The data should be transcribed in its entirety, word for word.

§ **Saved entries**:
········

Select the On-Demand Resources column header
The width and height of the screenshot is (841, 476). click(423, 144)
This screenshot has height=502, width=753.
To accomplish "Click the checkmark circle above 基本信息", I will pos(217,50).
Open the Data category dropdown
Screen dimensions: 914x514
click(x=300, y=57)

········

§ **Task solution**:
Select the On-Demand Resources column header
The width and height of the screenshot is (841, 476). click(423, 144)
This screenshot has height=502, width=753.
To accomplish "Click the checkmark circle above 基本信息", I will pos(217,50).
Open the Data category dropdown
Screen dimensions: 914x514
click(x=300, y=57)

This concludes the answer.